**What is asked**
Extract the entries from the line containing "Click the globe" through the line containing "pyautogui.click(x=80, y=575)", inclusive, and reproduce those lines verbatim.

-------- Records for the task

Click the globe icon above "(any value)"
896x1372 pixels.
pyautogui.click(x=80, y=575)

----------------
-------- Records for the task

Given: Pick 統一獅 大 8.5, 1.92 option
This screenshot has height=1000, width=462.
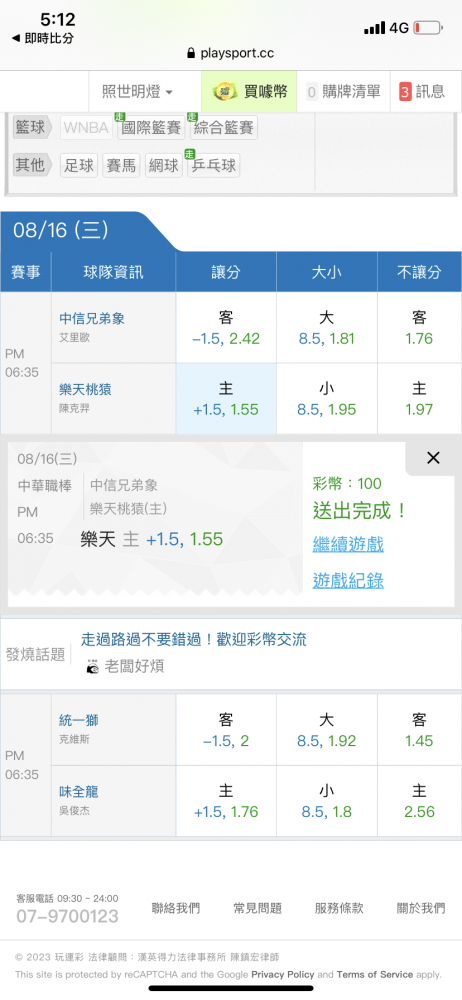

----------------

**Solution**
Click the globe icon above "(any value)"
896x1372 pixels.
pyautogui.click(x=80, y=575)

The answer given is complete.